Task statement —
Copy out the lines below, starting with the line that contains "Where should I" and going on through the last line, requests included, but raise every coordinate in the answers by 101. Leave the pictures out.

Entries provided —
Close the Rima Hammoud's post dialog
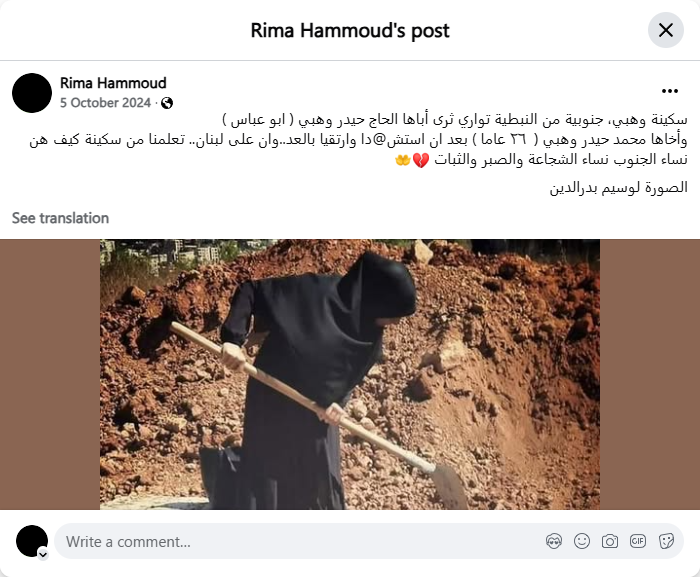700x577 pixels. coord(666,30)
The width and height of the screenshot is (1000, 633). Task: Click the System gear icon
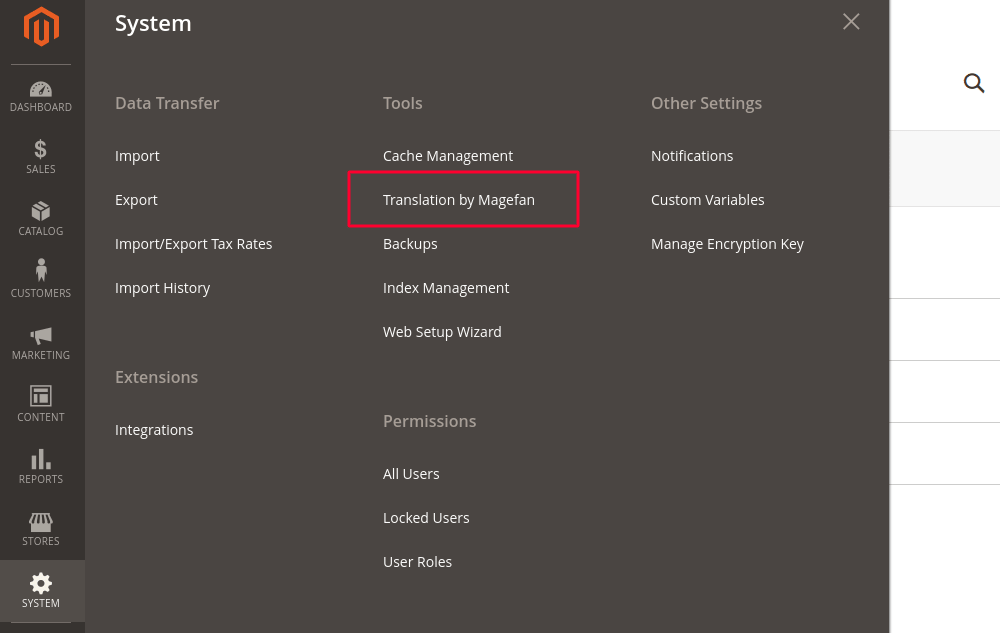coord(41,584)
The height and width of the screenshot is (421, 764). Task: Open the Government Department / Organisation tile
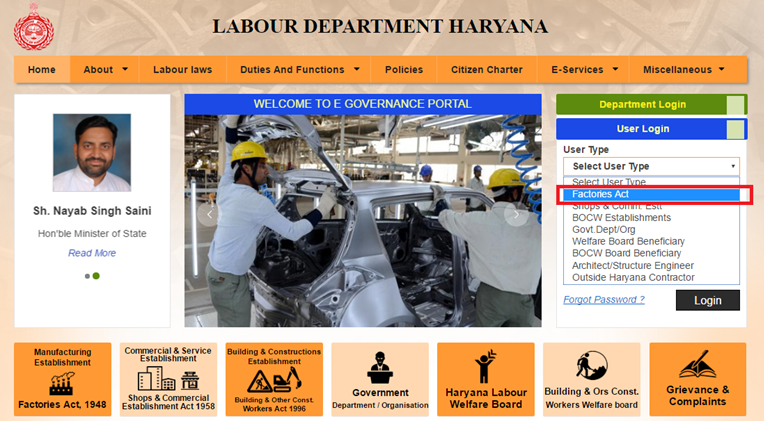(x=380, y=379)
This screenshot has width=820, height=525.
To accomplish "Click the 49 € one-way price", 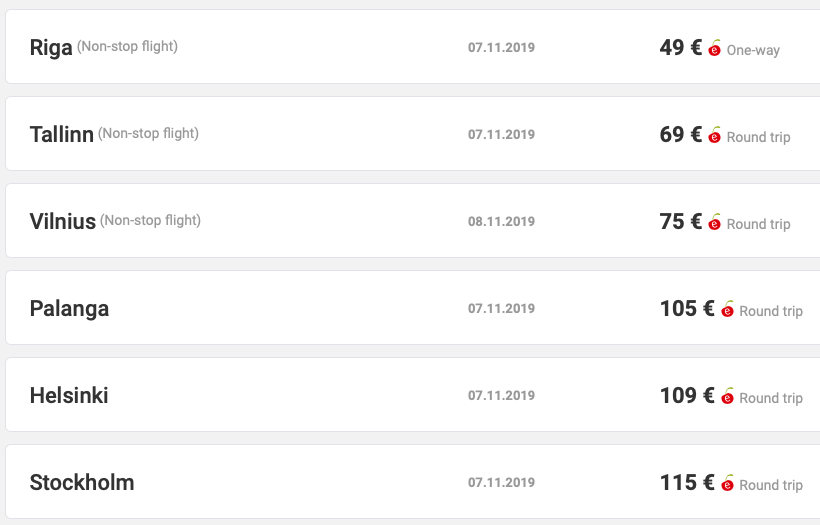I will (680, 48).
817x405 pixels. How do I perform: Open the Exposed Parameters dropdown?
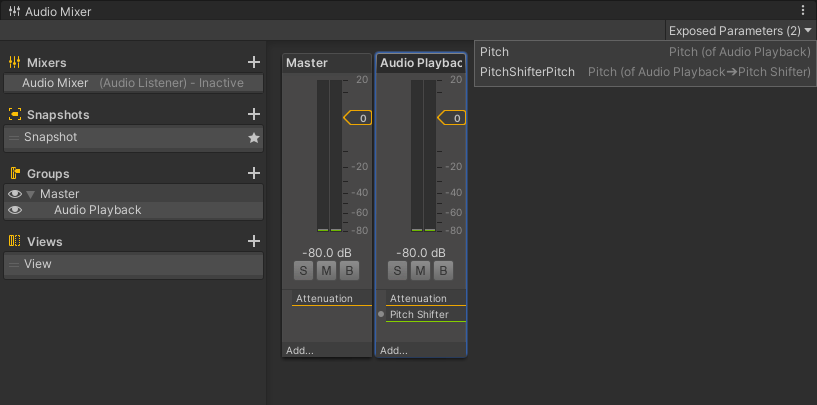tap(740, 31)
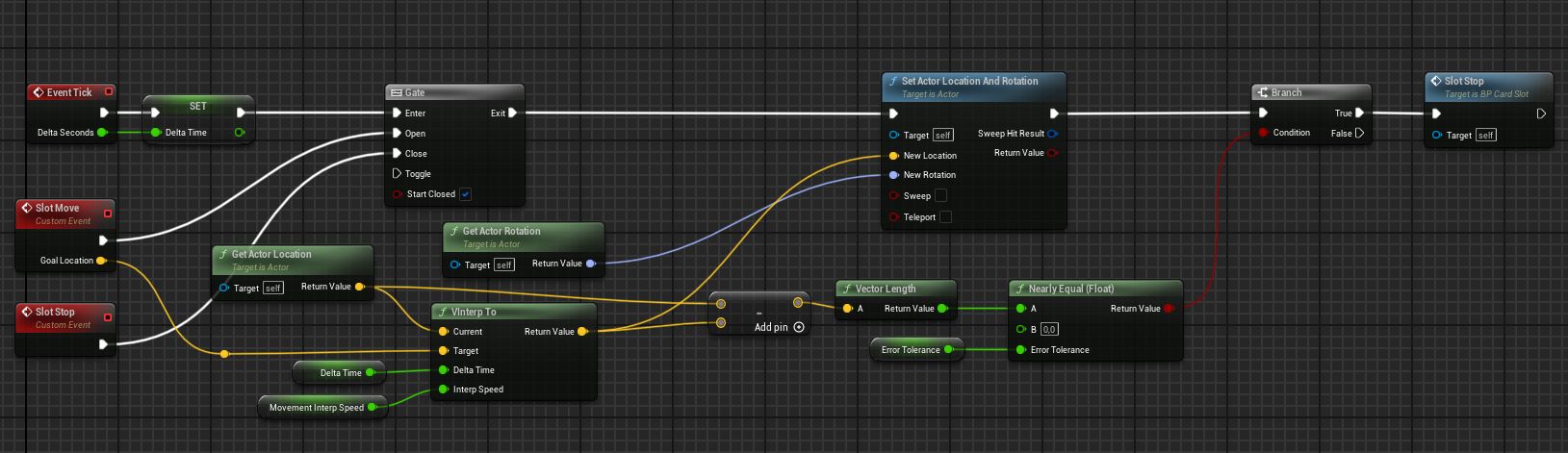Click the Branch node's True output pin
Screen dimensions: 1568x453
point(1359,113)
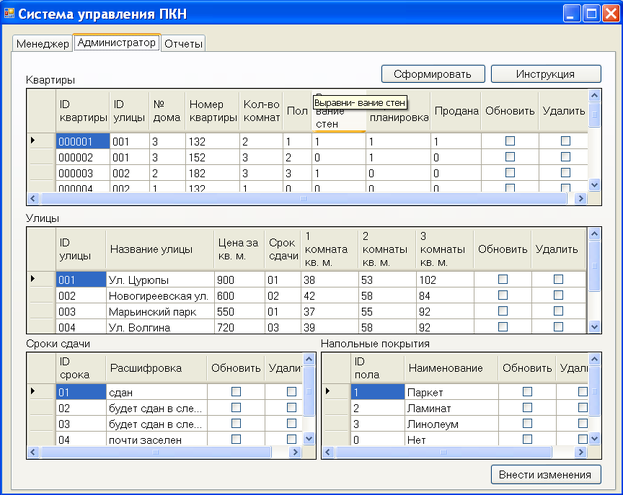Screen dimensions: 623x495
Task: Check Обновить for apartment 000001
Action: click(x=510, y=142)
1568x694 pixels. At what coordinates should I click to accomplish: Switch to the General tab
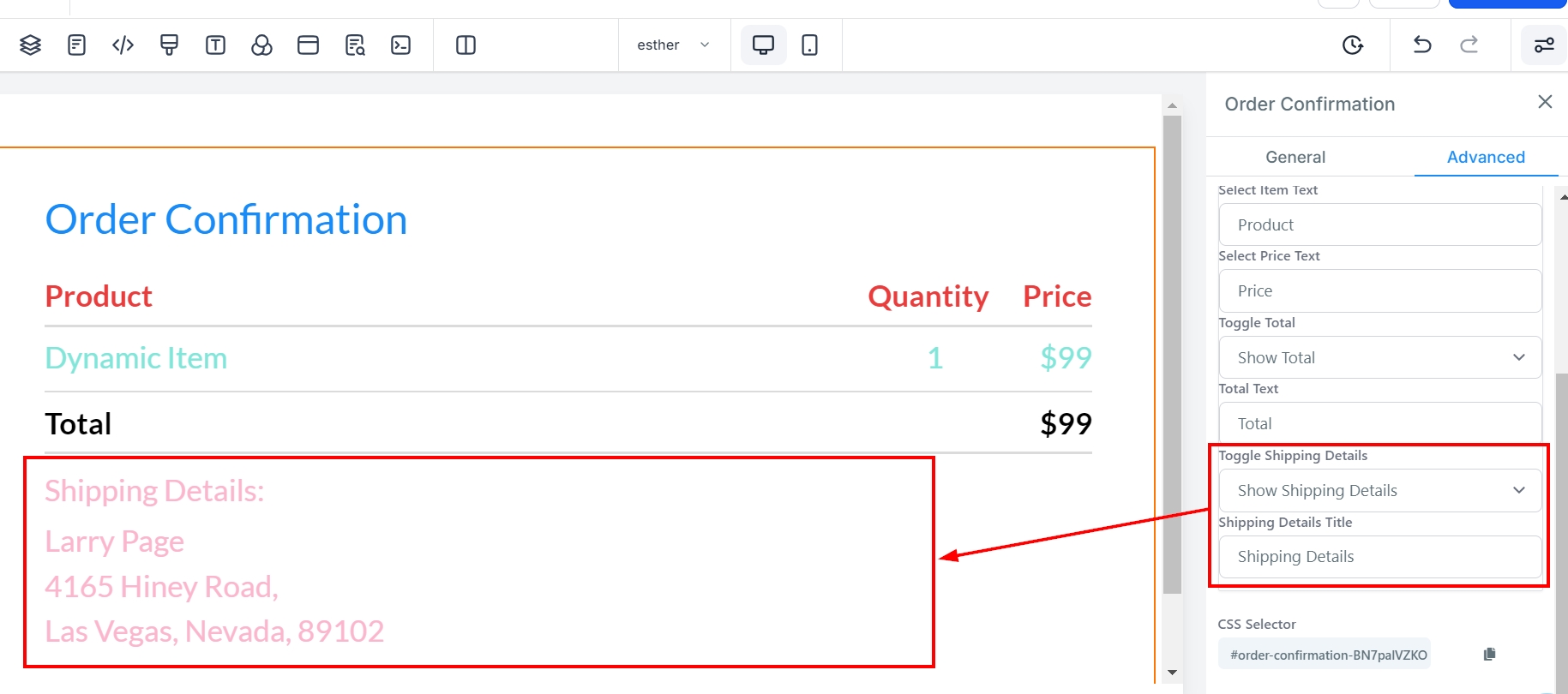(1295, 157)
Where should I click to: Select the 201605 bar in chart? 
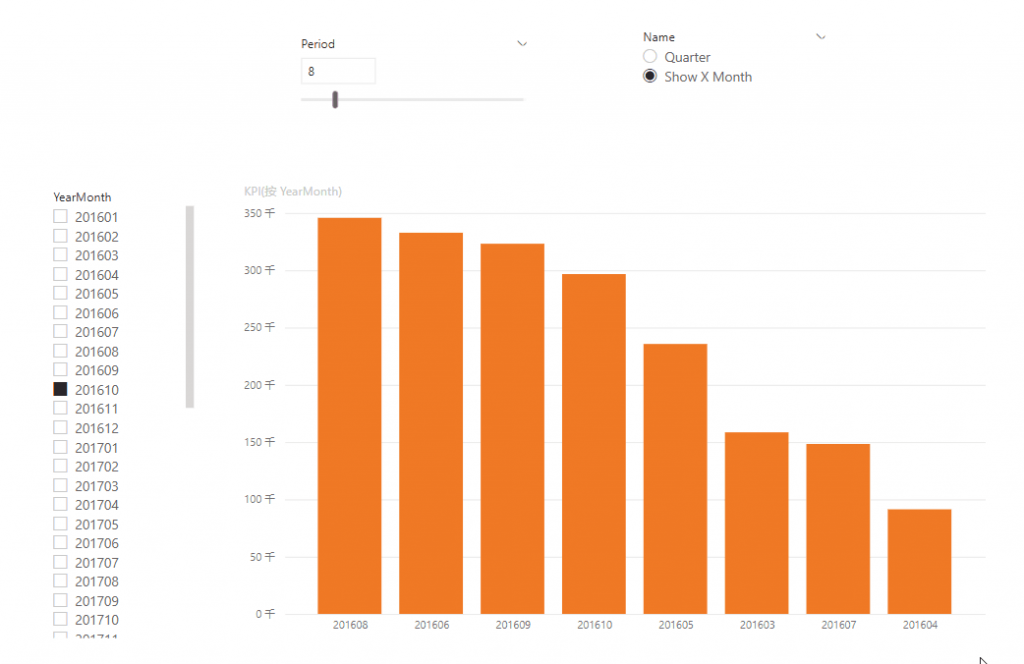click(x=675, y=479)
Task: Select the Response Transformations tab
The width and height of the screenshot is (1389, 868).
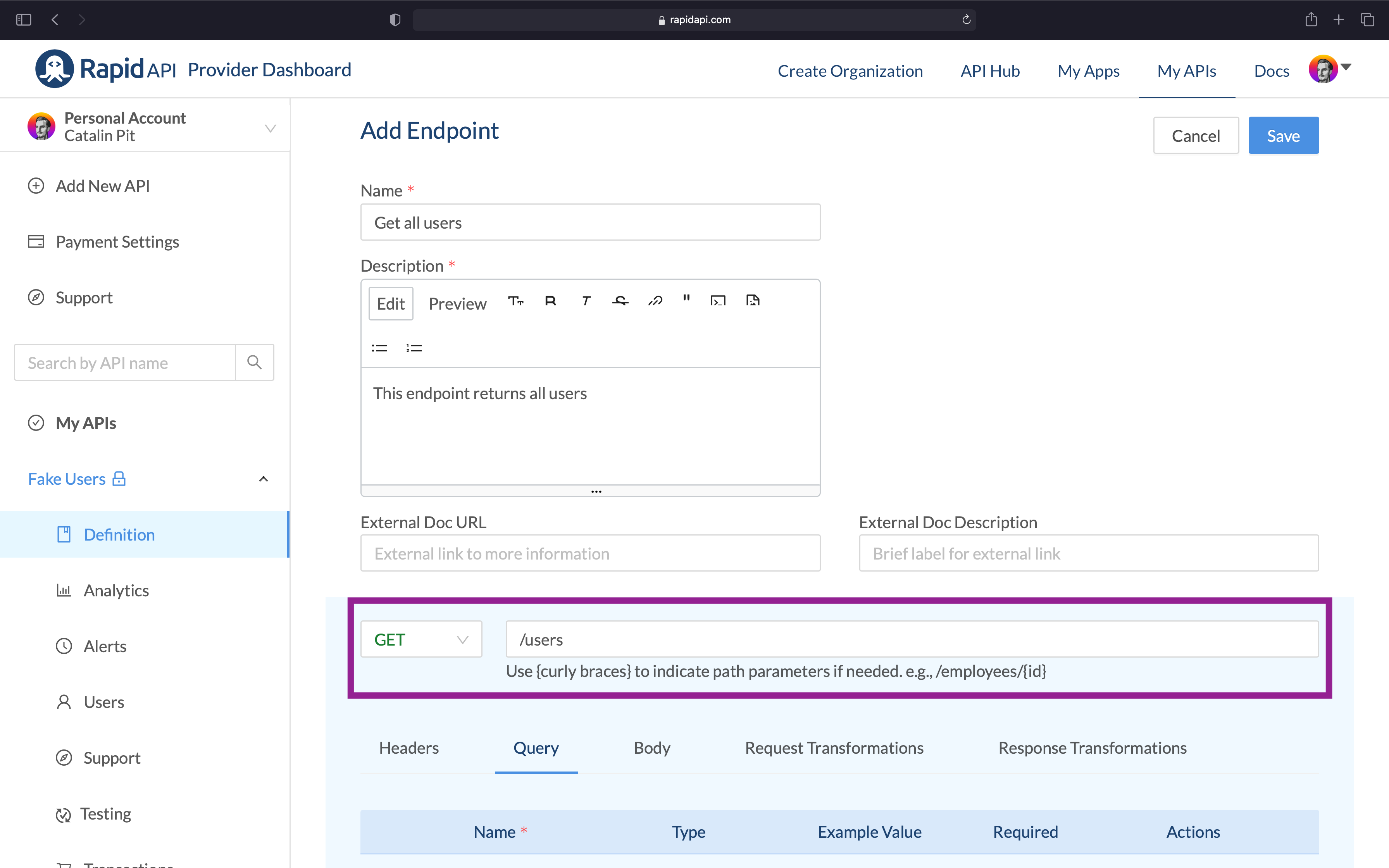Action: (x=1093, y=748)
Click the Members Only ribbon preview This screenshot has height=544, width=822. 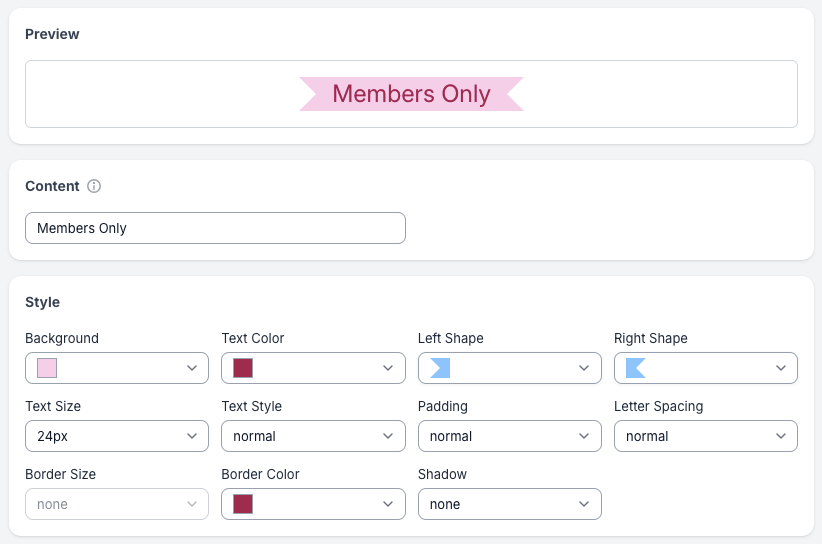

Written solution —
Where should I click to: Select the 201605 bar in chart? 
click(x=776, y=580)
Task: Select the Response Transformations tab
The width and height of the screenshot is (1389, 868).
Action: (x=1194, y=849)
Click the Members Only ribbon preview This screenshot has height=544, width=822. 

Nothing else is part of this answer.